» Task to complete: Make an exact copy of the entries below with the pictures removed.
------------------------
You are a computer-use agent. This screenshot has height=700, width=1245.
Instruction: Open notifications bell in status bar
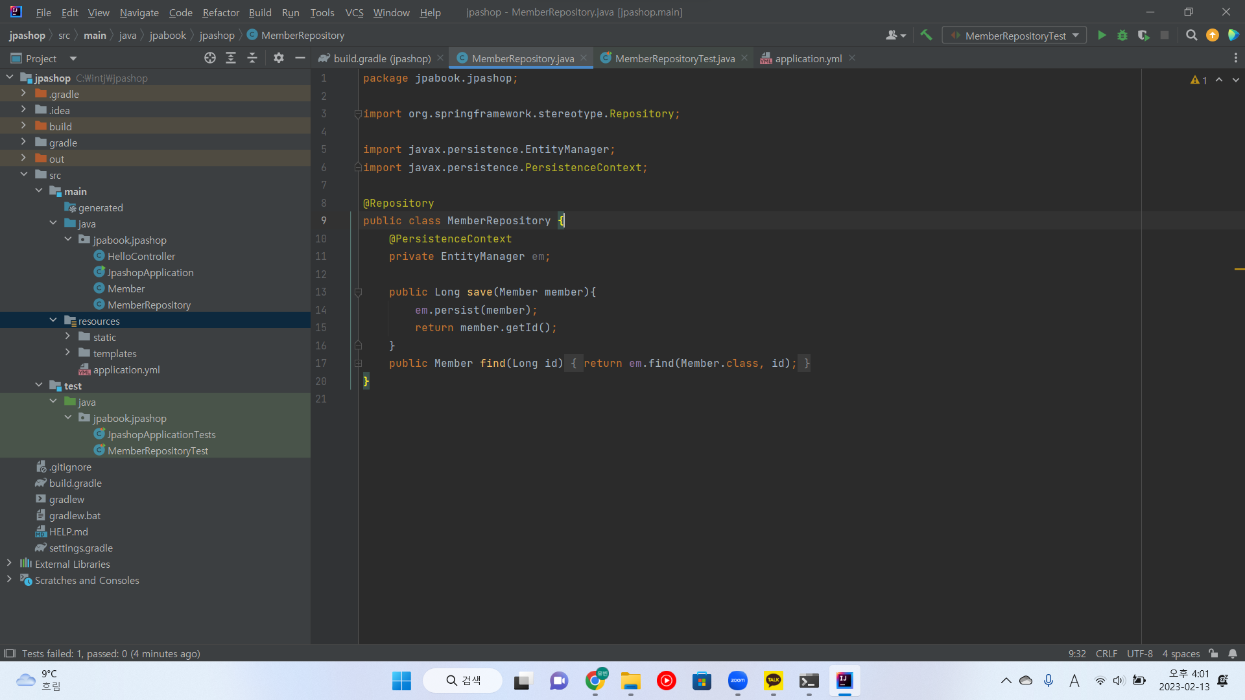click(1233, 653)
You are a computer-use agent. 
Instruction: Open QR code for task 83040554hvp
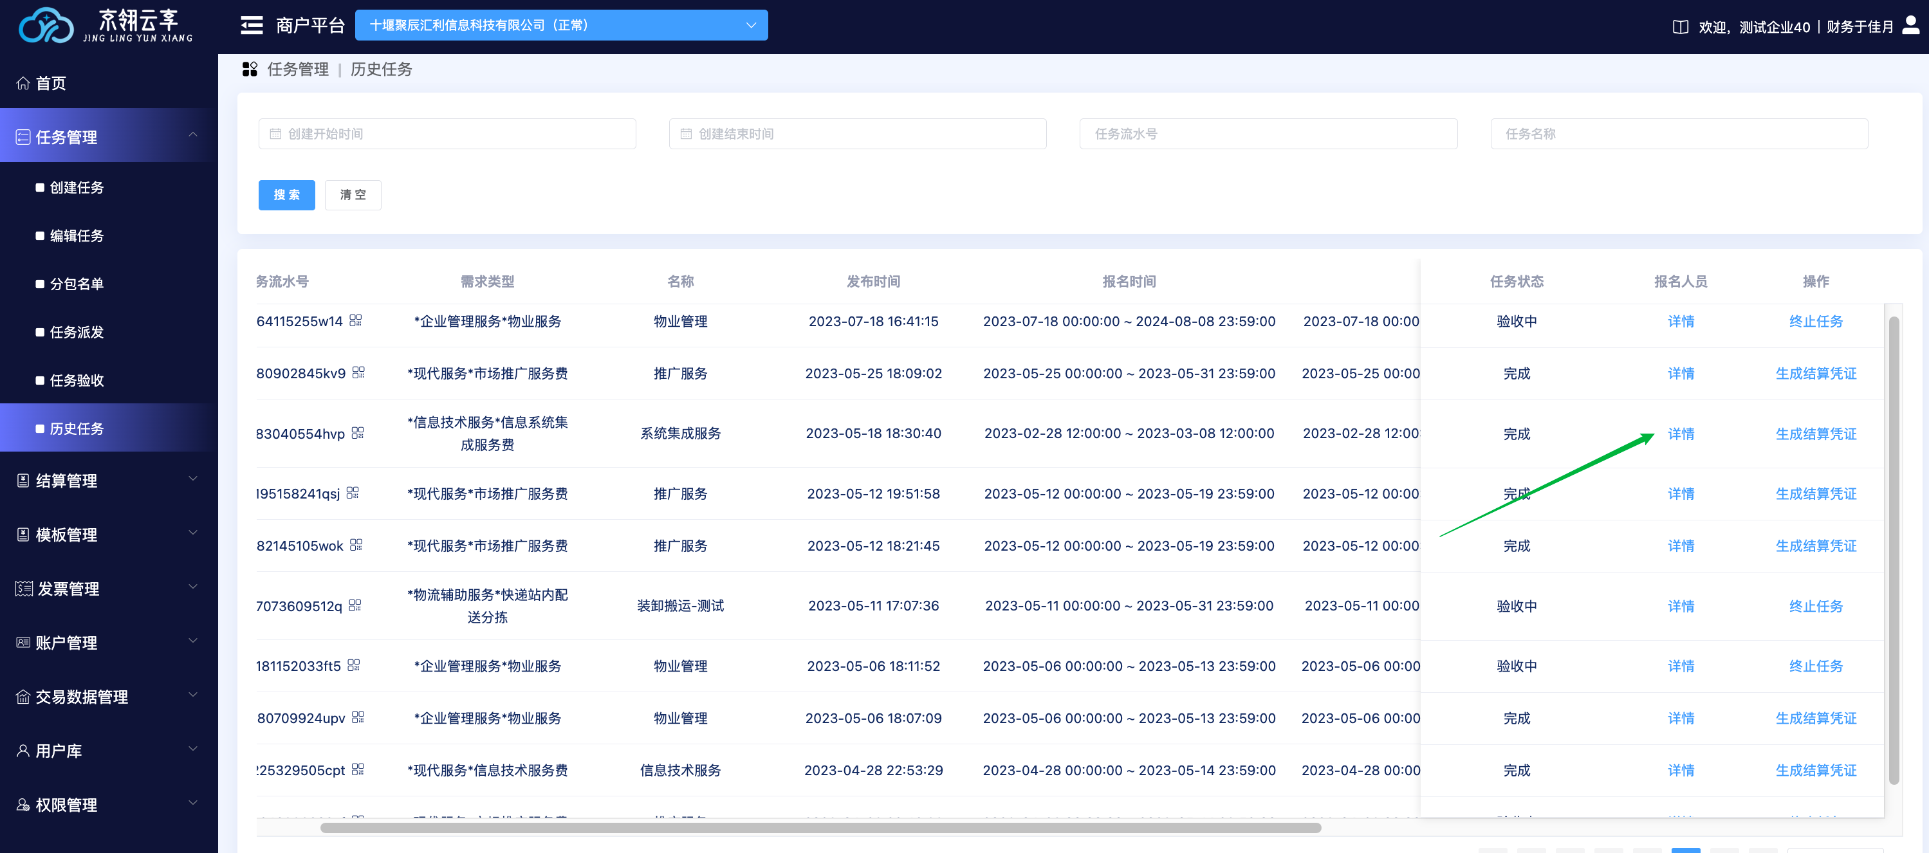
------------------------
» Answer area:
You are a computer-use agent. This screenshot has height=700, width=1245.
Instruction: Open notifications bell in status bar
click(1233, 653)
You are a computer-use agent. 
Instruction: Open QR code for task 83040554hvp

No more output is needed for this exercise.